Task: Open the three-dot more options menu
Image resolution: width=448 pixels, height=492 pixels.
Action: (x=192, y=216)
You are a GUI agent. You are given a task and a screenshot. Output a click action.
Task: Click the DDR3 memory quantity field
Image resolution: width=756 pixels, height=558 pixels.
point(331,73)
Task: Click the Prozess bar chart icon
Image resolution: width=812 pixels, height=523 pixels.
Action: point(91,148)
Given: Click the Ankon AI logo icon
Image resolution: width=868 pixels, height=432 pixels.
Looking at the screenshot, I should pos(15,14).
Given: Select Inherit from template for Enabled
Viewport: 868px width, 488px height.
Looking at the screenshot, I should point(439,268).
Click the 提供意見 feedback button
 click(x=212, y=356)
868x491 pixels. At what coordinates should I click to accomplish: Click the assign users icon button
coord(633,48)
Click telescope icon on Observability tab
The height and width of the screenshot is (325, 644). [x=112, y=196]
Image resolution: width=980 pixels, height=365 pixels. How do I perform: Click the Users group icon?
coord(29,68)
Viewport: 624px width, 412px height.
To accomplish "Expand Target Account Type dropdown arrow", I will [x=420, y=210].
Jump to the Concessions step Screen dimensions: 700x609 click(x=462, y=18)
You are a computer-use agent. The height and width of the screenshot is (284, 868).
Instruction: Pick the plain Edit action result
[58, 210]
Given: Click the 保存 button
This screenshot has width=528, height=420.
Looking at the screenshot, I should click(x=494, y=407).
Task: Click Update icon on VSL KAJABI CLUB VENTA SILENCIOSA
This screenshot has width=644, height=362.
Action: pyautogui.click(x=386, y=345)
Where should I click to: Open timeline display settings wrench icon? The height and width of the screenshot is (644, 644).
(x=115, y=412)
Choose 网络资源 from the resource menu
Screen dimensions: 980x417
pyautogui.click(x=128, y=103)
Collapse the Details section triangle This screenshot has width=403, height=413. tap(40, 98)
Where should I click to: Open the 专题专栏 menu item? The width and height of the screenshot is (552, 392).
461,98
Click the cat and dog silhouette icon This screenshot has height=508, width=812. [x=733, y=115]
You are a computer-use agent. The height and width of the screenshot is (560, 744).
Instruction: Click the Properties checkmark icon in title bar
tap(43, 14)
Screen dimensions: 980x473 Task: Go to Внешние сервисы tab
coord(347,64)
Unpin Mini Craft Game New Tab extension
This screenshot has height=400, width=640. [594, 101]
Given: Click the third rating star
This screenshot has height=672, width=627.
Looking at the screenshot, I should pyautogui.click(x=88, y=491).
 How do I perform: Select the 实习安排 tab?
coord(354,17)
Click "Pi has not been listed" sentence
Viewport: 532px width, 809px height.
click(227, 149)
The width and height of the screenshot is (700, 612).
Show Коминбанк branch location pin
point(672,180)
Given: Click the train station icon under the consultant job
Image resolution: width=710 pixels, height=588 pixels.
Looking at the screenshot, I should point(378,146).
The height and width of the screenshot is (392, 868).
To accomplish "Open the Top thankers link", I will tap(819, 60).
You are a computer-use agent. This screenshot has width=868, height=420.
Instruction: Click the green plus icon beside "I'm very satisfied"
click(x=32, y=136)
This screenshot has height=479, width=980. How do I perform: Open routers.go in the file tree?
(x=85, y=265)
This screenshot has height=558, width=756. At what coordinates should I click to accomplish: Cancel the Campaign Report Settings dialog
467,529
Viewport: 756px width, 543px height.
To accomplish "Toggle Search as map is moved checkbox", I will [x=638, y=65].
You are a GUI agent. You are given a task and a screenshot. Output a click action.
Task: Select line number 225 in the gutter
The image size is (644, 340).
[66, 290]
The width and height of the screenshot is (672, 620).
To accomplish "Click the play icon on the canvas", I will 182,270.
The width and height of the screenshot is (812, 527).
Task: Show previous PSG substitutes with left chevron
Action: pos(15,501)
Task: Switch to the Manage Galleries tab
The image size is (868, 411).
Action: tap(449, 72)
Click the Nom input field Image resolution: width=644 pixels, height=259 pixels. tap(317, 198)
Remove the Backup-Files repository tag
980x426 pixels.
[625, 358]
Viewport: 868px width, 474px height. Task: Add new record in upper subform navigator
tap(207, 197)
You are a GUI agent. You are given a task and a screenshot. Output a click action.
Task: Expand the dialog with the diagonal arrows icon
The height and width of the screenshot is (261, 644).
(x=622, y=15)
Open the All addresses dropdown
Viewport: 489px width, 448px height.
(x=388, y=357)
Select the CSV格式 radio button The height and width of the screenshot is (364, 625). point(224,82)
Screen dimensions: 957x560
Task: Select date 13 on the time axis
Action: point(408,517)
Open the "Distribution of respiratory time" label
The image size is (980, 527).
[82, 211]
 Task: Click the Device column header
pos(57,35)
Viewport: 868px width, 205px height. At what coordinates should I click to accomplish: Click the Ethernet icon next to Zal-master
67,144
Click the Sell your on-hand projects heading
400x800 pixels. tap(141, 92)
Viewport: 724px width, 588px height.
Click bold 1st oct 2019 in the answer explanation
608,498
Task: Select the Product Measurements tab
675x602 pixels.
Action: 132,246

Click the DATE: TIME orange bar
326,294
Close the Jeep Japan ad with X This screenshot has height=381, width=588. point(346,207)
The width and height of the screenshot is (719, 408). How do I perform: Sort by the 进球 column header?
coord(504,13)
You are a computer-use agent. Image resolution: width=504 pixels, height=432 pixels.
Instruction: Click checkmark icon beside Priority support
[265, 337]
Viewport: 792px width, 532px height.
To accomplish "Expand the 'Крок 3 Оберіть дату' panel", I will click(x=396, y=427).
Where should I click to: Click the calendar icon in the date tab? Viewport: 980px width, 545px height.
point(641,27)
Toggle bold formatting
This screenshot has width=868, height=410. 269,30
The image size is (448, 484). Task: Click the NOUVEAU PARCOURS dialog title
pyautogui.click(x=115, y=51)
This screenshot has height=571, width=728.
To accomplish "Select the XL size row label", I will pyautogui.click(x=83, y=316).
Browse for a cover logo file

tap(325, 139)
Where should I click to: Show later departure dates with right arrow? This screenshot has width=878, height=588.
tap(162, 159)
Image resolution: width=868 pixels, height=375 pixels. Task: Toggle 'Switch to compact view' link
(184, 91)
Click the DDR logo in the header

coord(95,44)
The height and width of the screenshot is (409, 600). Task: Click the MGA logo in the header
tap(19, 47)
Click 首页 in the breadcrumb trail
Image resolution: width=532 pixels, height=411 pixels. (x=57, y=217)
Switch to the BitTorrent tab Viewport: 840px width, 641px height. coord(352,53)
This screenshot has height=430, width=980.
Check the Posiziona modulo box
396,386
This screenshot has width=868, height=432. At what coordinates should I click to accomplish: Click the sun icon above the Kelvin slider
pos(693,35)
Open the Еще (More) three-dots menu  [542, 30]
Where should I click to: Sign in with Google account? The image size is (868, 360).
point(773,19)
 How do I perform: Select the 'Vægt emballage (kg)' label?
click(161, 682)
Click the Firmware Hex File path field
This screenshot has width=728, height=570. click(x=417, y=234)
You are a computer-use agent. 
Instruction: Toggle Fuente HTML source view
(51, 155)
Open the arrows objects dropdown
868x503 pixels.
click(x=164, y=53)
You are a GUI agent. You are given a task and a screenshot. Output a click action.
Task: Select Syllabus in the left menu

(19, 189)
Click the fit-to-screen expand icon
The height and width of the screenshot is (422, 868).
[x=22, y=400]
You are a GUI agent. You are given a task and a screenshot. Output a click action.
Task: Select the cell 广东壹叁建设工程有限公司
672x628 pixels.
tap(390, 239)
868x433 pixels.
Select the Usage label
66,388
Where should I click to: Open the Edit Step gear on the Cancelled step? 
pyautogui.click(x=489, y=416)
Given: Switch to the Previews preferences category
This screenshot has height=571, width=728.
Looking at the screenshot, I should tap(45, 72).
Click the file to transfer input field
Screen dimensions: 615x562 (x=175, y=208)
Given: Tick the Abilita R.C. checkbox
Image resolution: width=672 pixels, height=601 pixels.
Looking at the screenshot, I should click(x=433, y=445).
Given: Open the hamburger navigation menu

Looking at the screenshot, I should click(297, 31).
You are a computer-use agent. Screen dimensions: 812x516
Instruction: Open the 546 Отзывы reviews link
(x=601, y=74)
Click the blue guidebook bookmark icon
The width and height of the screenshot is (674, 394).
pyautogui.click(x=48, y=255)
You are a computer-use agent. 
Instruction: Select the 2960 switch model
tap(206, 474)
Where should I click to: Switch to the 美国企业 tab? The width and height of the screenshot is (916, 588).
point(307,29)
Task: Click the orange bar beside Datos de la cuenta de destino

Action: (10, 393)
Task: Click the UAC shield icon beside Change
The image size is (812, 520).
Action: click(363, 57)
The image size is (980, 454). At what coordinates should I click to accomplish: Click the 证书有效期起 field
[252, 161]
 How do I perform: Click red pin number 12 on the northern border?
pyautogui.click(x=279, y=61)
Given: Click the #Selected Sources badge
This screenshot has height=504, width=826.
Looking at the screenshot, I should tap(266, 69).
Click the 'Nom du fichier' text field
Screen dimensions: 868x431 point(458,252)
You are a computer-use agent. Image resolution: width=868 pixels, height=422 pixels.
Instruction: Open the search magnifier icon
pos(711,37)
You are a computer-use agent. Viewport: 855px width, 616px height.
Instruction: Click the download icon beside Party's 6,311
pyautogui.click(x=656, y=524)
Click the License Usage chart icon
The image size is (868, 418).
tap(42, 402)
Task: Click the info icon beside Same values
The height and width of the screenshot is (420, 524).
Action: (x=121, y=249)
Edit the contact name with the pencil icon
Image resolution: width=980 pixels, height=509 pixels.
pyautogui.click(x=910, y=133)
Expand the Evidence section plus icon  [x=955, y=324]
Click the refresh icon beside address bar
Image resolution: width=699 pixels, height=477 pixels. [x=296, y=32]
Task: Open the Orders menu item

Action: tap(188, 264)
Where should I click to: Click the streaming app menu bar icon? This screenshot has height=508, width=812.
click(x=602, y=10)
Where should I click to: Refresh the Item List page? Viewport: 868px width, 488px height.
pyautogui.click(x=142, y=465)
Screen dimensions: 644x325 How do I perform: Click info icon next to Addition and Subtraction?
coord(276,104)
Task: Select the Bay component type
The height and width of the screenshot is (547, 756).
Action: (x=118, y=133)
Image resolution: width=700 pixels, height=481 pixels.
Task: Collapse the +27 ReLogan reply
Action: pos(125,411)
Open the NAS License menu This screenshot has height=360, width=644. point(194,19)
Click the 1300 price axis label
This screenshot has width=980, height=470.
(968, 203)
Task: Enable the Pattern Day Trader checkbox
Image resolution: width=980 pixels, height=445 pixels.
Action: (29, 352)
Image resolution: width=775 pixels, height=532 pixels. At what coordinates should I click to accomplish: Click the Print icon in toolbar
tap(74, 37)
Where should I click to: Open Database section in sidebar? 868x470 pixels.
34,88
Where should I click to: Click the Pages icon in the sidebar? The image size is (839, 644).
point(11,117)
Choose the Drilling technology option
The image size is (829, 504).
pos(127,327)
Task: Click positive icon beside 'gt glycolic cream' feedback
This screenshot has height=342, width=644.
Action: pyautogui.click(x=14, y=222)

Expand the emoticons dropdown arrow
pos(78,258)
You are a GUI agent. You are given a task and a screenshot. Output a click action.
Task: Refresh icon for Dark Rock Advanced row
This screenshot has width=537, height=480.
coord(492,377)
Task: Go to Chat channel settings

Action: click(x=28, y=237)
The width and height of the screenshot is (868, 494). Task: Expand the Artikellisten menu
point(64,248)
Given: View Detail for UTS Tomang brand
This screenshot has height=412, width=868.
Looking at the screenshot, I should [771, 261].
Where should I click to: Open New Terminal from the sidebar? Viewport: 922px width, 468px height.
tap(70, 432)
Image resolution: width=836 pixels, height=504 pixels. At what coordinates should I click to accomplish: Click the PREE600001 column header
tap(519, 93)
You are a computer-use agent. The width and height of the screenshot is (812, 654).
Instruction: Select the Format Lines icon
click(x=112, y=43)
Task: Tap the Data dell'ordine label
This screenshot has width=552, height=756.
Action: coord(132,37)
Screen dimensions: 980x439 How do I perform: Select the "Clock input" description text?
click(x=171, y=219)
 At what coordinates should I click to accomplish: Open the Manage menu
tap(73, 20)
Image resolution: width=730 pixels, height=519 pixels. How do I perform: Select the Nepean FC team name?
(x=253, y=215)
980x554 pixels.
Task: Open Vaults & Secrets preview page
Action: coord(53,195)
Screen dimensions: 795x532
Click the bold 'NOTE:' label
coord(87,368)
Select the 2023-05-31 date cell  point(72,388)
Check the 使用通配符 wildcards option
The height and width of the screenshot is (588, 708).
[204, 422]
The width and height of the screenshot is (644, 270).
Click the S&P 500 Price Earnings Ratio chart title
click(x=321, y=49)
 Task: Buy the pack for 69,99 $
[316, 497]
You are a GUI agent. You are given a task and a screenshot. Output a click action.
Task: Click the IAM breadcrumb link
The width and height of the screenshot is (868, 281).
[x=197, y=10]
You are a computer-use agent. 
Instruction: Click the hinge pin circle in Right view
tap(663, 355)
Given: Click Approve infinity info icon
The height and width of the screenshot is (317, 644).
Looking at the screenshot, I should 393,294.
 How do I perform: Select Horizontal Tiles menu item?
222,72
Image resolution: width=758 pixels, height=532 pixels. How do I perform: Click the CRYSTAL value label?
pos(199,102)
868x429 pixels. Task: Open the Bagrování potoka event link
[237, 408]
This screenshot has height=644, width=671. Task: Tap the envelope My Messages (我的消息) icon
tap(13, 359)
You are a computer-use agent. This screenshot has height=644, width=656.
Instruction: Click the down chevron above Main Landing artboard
========================
## WHAT TO DO
From the entries above, return exactly the line containing "Instruction: Open the search magnifier icon", the line containing "Expand the Evidence", and all lines between, and nothing else.

## ANSWER
Instruction: Open the search magnifier icon
pos(711,37)
You are a computer-use agent. Viewport: 855px width, 616px height.
Instruction: Click the download icon beside Party's 6,311
pyautogui.click(x=656, y=524)
Click the License Usage chart icon
The image size is (868, 418).
tap(42, 402)
Task: Click the info icon beside Same values
The height and width of the screenshot is (420, 524).
Action: (x=121, y=249)
Edit the contact name with the pencil icon
Image resolution: width=980 pixels, height=509 pixels.
pyautogui.click(x=910, y=133)
Expand the Evidence section plus icon  [x=955, y=324]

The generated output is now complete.